Note: This is an excerpt from an article that appeared in The Lookout, December 17, 2006 . I posted the beginning of the article a few weeks ago if you'd like to read it.
Gerard Manley Hopkins (1844-1889): British Victorian poet and priest.
Jeanne Murray Walker, professor of English at University of Delaware and award-winning author of six volumes of poetry: Gerard Manley Hopkins didn’t succeed in getting his work published during his lifetime. Now we think of him as one of the pre-eminent 19th century poets. Good for [beginning readers of poetry] are “Pied Beauty” and “God’s Grandeur.”
13. Pied Beauty
GLORY be to God for dappled things-
For skies of couple-colour as a brinded cow;
For rose-moles all in stipple upon trout that swim;
Fresh-firecoal chestnut-falls; finches’ wings;
Landscape plotted and pieced-fold, fallow, and plough; 5
And áll trádes, their gear and tackle and trim.
All things counter, original, spare, strange;
Whatever is fickle, freckled (who knows how?)
With swift, slow; sweet, sour; adazzle, dim;
He fathers-forth whose beauty is past change: 10
Praise him.
C. S. Lewis (1898-1963): Irish-born professor, scholar, novelist, and after converting to Christianity from atheism, a well-respected apologist for the faith.
David Bruce Linn, pastor-teacher, radio Bible teacher, and writer: C.S. Lewis, in his one piece As the Ruin Falls, destroys me with the transparency of a man whose heart has been stripped bare by the Holy Spirit. Phil Keaggy wrote this poem into a song which enabled many of us to memorize it easily. It was not hard to remember, but it has taken me decades to appreciate the burning depths of spiritual reality Lewis expressed.
Here are some contemporary poets whose faith informs their work.
Wendell Berry (1934- ): American poet, novelist, essayist, and farmer.
Beverly Key, visual artist: I love Wendell Berry. He is from Kentucky, lives on a farm and taught for many years at the University of Kentucky.

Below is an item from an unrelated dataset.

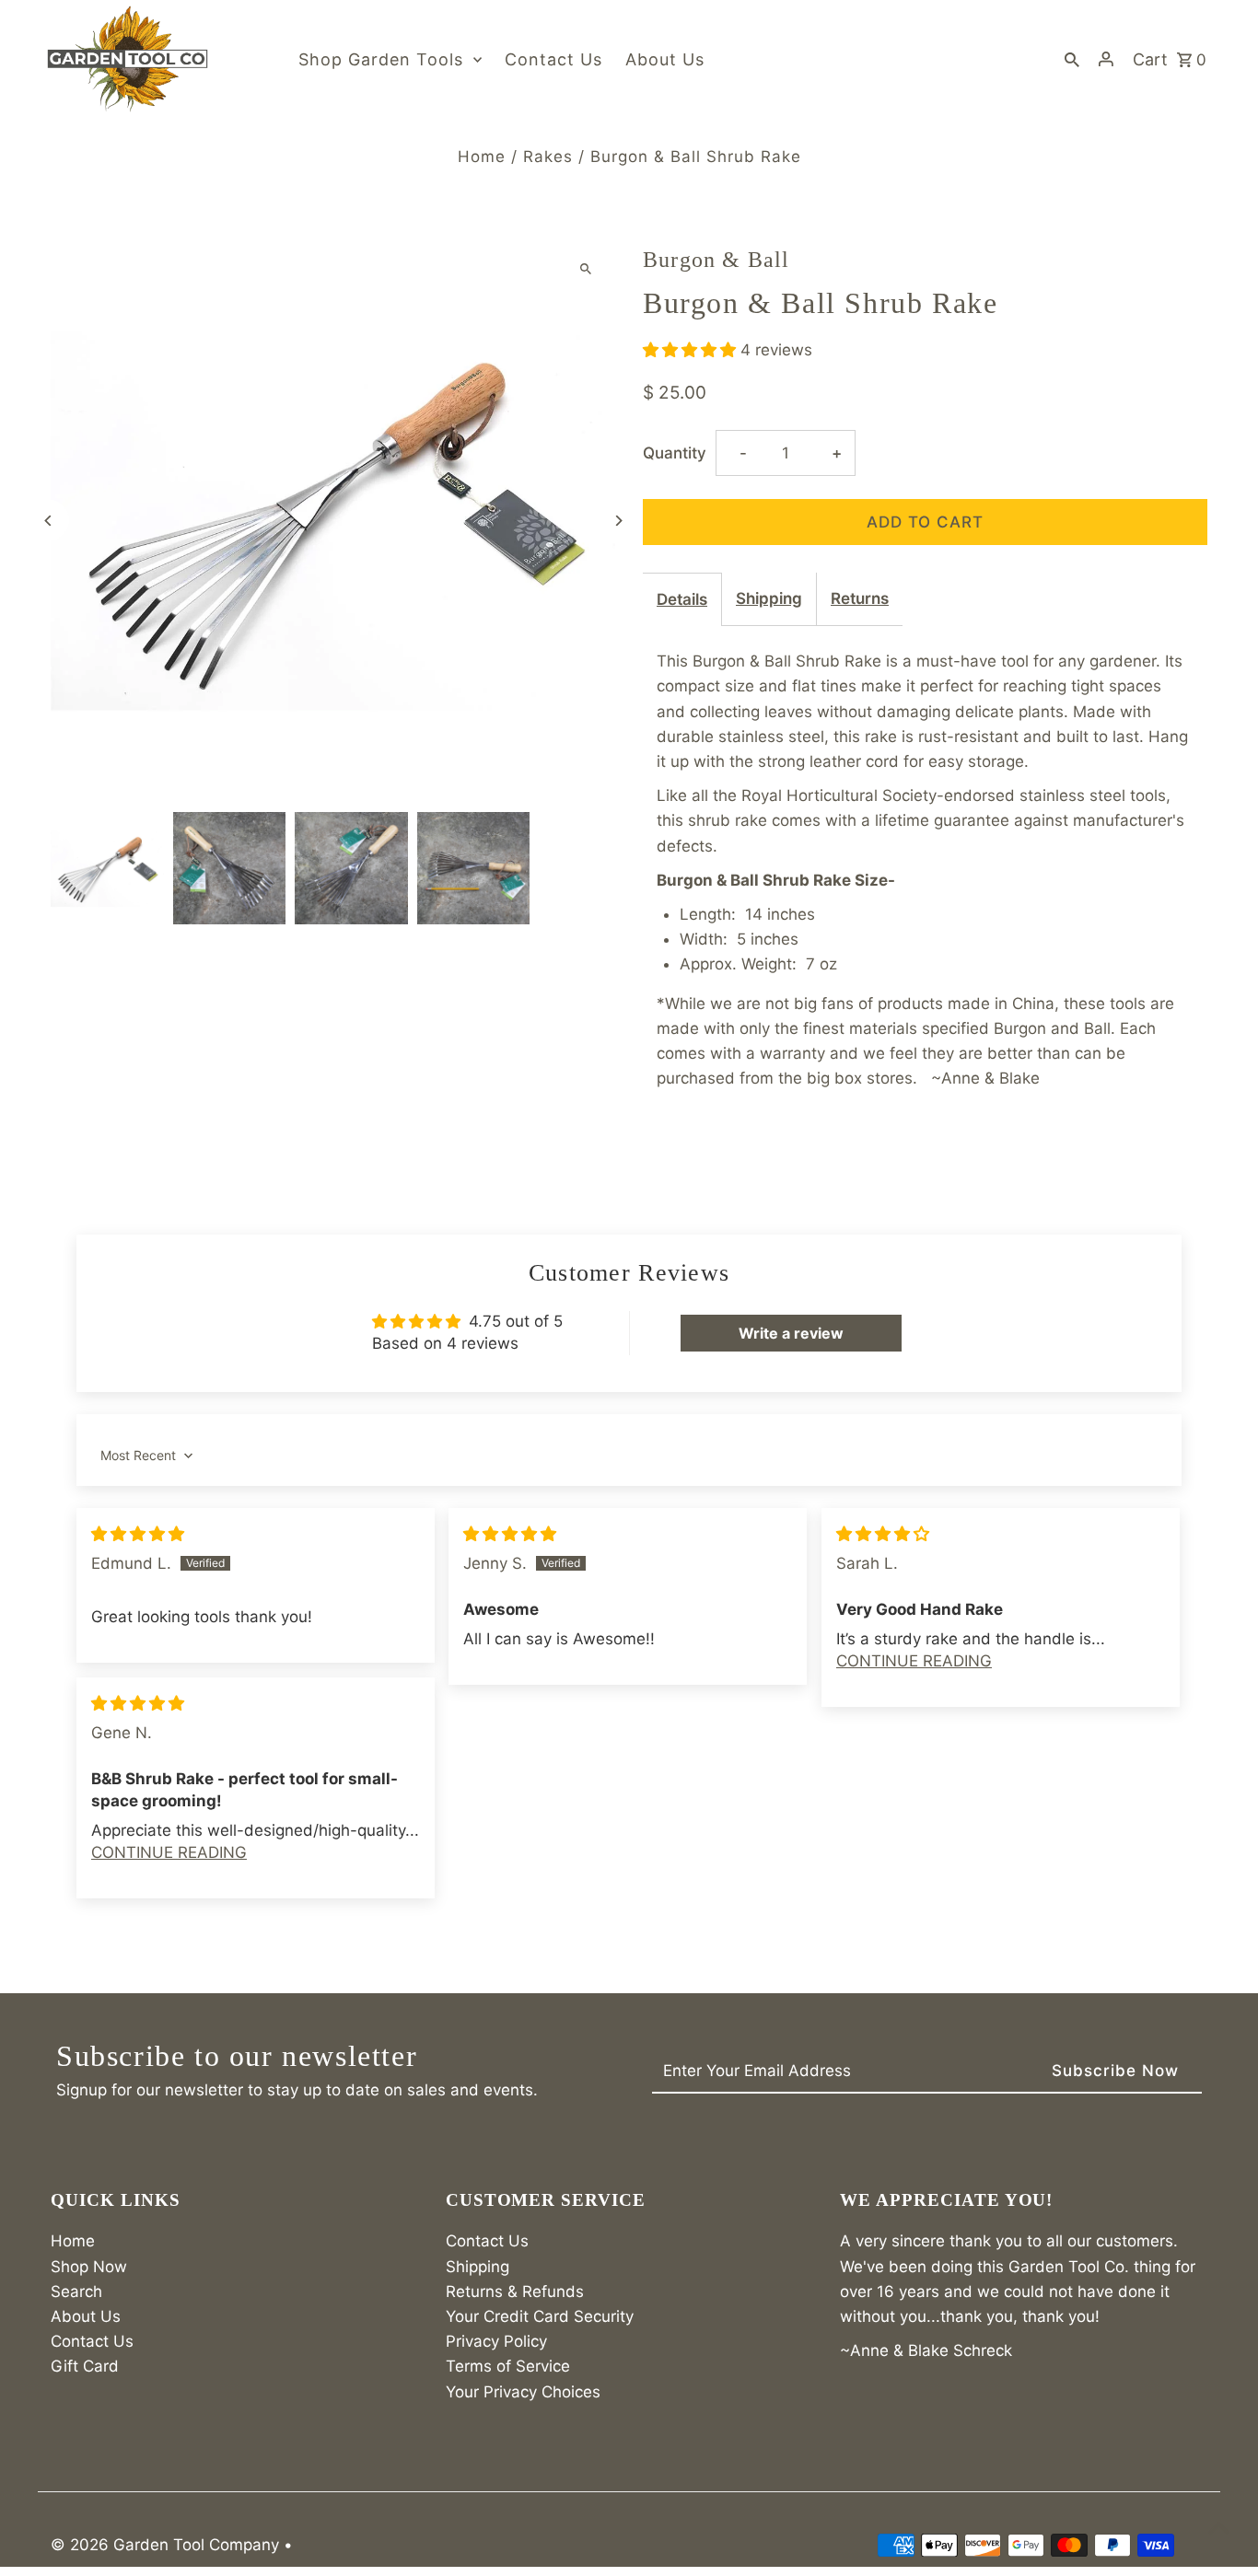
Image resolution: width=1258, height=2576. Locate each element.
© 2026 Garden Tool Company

His work is tied to the land and ecology and our responsibility to it as Christians and humans. Two particular favorites begin - “When despair for the world grows in me” and “I think of Gloucester blind, led through the world.”
I respect Berry’s balanced view of what is God’s responsibility and what is our responsibility. Berry seems to be the kind of man who lives his beliefs, has a deep reverence for life and a keen sense of justice. Whenever I read him I take hope.
Jane Kenyon (1947-1995): American poet and translator.
Phil Bauman, senior pastor: Jane Kenyon wandered away from Christianity. While at college at the University of Michigan, she married her professor, Donald Hall (who is the past Poet Laureate of the U.S.). They moved back to New Hampshire and started attending a little country church and over time she regained her faith. She wrote one of my favorite poems called “Let Evening Come.” I like its confidence and gentleness, both rooted in the lovingkindness and faithfulness of God. I find it almost musical and read it like a psalm, or as a litany.
Other contemporary poets recommended by our readers include Scott Cairns, Robert Seigel, Luci Shaw, and Jeanne Murray Walker.
This week, I'm going to visit two good friends. I'll post again on Friday instead of Thursday.
1 comment:
Do you know where C.S. Lewis was born? I'll have to look that up. I just found out where in Ireland my ancestors are from and I am curious.
I enjoyed this walk through the great poetry. It's been a long time since I sat and thought about poets and poetry.
Two of my four sons write "poetry" that just takes my breath sometimes! It's interesting how a turn of phrase can move your brain into realms you hadn't imagined before.